Instructions to follow → Give again, word for word, each line below starting at the one that contains "1200x675 pixels." and ending at the one that contains "Task: Click Add".

Data to process →
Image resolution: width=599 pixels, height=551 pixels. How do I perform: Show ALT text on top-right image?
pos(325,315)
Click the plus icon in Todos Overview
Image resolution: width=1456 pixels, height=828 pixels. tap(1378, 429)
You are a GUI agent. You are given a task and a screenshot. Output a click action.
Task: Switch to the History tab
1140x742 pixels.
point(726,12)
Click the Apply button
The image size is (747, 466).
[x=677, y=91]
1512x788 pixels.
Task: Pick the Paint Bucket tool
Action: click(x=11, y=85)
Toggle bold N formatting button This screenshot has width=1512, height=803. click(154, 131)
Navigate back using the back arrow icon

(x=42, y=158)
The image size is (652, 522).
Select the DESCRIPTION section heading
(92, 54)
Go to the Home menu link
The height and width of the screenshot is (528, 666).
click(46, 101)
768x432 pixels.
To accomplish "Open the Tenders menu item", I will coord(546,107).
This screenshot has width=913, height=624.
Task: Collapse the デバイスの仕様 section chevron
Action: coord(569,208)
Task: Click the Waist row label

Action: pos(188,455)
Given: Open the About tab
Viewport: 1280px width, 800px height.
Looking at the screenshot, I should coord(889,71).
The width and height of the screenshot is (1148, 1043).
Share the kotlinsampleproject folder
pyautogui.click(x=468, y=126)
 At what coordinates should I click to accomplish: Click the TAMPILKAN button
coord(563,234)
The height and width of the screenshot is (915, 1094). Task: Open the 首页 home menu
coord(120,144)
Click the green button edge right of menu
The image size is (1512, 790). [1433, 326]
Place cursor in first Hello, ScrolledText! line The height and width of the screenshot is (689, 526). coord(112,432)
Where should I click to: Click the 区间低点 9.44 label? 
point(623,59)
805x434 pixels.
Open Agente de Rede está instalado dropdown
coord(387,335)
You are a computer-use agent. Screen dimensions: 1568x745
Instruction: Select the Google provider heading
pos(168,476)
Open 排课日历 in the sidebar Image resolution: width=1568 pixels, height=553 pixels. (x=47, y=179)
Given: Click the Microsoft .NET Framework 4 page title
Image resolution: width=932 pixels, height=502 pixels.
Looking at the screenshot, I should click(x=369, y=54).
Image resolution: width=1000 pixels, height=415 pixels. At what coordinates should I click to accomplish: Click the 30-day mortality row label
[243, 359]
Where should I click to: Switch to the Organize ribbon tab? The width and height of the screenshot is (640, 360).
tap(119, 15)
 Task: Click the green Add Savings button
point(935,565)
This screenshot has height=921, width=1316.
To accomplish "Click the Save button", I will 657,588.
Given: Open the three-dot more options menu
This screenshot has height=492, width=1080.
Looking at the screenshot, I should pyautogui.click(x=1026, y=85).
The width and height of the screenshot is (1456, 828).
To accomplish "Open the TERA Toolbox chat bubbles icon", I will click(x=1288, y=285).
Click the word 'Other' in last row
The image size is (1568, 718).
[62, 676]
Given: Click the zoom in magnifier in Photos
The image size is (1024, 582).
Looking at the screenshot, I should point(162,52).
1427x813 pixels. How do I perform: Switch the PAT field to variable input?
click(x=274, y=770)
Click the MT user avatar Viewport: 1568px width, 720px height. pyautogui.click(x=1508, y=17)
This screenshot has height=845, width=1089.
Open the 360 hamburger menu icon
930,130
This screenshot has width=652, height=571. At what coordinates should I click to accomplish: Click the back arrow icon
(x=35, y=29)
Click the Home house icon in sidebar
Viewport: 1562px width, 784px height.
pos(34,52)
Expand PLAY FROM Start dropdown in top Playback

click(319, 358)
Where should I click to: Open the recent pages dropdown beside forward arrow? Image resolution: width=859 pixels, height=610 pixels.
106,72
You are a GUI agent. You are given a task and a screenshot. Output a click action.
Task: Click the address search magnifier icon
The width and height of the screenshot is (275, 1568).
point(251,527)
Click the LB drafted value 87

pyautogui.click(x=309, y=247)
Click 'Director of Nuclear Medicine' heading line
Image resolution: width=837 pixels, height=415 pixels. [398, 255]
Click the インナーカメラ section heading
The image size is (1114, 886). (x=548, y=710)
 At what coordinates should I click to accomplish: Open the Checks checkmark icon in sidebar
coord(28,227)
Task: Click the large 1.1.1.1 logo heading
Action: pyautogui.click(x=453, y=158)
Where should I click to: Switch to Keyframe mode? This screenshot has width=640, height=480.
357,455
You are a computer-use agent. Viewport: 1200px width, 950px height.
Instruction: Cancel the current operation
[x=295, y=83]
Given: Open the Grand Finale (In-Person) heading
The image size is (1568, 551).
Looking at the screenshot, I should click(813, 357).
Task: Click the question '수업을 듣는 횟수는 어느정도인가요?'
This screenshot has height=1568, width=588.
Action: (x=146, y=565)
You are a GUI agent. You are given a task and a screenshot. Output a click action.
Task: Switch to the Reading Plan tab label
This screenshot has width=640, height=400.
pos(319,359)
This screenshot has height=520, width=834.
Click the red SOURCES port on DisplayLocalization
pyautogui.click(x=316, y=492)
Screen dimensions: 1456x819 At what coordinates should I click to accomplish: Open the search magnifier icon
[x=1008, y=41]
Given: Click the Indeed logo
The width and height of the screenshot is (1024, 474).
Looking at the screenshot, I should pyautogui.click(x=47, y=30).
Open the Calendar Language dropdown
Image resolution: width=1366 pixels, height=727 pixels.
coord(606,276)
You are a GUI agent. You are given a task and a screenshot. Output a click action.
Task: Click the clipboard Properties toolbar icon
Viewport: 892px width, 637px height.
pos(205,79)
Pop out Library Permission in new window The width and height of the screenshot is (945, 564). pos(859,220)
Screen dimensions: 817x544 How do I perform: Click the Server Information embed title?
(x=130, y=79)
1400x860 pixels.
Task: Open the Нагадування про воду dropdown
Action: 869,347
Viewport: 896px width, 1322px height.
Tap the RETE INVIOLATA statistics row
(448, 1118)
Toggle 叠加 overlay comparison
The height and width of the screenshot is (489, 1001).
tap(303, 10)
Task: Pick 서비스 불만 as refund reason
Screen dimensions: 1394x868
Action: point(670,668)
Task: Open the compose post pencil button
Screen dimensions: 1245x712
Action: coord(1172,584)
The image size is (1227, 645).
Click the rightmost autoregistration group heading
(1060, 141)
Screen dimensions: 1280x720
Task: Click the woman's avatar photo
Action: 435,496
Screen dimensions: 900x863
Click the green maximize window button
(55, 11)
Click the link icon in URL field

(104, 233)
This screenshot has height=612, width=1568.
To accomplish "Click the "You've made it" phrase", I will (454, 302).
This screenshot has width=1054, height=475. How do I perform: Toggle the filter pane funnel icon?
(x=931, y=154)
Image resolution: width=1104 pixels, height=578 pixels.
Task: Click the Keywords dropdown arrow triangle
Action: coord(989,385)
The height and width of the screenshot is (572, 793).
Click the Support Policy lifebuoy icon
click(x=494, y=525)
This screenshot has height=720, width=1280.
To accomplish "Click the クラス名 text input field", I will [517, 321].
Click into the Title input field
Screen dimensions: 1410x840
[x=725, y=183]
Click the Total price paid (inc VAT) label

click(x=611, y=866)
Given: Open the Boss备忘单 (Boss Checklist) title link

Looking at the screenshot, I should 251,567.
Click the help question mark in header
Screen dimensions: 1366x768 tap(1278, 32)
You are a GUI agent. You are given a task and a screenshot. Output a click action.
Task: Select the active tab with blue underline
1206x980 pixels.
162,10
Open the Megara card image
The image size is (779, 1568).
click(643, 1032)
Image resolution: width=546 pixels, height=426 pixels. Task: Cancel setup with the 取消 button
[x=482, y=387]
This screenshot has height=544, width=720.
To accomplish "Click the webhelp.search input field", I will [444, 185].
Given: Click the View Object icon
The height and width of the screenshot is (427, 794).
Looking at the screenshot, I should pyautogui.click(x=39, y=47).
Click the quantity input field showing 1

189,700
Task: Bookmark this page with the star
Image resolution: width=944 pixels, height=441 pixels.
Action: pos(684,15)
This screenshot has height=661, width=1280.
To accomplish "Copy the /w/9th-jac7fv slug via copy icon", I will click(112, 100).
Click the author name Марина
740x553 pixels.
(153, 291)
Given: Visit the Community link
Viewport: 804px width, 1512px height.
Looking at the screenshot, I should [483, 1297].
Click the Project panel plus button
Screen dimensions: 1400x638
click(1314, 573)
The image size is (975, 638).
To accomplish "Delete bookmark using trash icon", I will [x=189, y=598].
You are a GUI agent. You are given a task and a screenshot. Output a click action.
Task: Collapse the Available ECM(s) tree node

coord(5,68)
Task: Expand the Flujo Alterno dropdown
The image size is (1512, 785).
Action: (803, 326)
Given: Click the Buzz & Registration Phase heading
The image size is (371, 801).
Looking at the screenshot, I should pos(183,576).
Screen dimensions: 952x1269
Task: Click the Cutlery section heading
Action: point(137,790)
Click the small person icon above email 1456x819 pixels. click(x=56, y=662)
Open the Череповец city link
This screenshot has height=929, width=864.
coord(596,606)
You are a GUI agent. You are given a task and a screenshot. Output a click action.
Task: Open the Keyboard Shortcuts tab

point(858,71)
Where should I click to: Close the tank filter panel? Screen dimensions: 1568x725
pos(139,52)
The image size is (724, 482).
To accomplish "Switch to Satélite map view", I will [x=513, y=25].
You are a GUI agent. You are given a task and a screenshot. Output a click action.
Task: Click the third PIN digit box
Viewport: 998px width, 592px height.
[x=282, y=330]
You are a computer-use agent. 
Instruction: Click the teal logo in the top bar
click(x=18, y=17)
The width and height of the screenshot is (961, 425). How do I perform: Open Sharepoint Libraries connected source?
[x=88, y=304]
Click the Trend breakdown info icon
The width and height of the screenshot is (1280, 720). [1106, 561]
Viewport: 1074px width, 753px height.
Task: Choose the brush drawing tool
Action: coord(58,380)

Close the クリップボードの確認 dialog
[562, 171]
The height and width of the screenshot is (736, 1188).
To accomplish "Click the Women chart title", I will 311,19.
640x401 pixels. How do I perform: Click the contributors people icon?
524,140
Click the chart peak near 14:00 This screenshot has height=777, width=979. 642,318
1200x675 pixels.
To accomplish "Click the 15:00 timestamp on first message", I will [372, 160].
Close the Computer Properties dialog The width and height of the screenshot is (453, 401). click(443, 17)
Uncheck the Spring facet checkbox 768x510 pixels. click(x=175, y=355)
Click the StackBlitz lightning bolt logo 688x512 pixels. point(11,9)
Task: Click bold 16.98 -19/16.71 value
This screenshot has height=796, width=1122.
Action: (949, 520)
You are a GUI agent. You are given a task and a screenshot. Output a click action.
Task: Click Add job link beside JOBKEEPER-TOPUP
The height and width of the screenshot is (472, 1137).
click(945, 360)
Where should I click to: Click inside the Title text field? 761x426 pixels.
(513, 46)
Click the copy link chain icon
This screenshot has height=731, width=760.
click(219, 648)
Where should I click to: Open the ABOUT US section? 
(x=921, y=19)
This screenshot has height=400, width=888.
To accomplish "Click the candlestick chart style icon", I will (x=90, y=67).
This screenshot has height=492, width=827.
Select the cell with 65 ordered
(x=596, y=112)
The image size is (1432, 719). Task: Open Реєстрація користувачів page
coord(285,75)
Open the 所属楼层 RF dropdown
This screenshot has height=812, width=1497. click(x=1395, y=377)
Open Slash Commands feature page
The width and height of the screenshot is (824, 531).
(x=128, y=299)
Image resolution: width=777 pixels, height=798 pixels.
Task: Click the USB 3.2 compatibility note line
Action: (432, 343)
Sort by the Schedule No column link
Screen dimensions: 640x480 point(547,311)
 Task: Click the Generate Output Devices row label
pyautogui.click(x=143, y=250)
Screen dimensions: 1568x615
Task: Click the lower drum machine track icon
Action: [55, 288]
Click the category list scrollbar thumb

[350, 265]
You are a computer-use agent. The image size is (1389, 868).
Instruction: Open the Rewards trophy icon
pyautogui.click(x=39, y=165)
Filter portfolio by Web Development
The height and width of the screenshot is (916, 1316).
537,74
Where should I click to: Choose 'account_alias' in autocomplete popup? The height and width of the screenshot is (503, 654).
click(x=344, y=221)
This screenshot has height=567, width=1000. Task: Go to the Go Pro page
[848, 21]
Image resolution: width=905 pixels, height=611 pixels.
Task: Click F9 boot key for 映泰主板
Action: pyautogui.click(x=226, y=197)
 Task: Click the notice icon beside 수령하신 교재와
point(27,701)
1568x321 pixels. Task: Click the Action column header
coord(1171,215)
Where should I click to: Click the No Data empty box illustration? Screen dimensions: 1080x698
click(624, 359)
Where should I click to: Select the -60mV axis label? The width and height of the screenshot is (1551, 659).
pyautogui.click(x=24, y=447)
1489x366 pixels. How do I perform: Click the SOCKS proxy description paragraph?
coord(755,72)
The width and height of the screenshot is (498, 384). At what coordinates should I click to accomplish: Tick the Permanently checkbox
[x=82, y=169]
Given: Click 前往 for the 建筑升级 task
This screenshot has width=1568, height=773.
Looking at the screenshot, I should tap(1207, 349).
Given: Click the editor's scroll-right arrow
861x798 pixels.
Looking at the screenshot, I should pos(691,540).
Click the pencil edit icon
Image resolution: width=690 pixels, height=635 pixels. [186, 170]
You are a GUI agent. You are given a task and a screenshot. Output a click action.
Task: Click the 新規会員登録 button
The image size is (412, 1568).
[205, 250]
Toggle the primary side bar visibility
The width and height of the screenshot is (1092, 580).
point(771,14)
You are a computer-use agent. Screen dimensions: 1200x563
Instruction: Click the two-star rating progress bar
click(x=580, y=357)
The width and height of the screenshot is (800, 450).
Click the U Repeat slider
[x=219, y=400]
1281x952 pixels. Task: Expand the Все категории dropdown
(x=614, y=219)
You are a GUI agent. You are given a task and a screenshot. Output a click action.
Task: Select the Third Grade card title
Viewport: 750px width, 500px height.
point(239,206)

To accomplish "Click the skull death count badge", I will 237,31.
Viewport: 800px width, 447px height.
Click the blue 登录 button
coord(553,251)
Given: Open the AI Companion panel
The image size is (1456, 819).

Answer to this exercise →
1200x675 pixels.
To accomplish "Click the 15:00 timestamp on first message", I will [372, 160].
Close the Computer Properties dialog The width and height of the screenshot is (453, 401). click(443, 17)
Uncheck the Spring facet checkbox 768x510 pixels. click(x=175, y=355)
Click the StackBlitz lightning bolt logo 688x512 pixels. point(11,9)
Task: Click bold 16.98 -19/16.71 value
This screenshot has height=796, width=1122.
Action: (949, 520)
You are a GUI agent. You are given a task and a screenshot. Output a click action.
Task: Click Add job link beside JOBKEEPER-TOPUP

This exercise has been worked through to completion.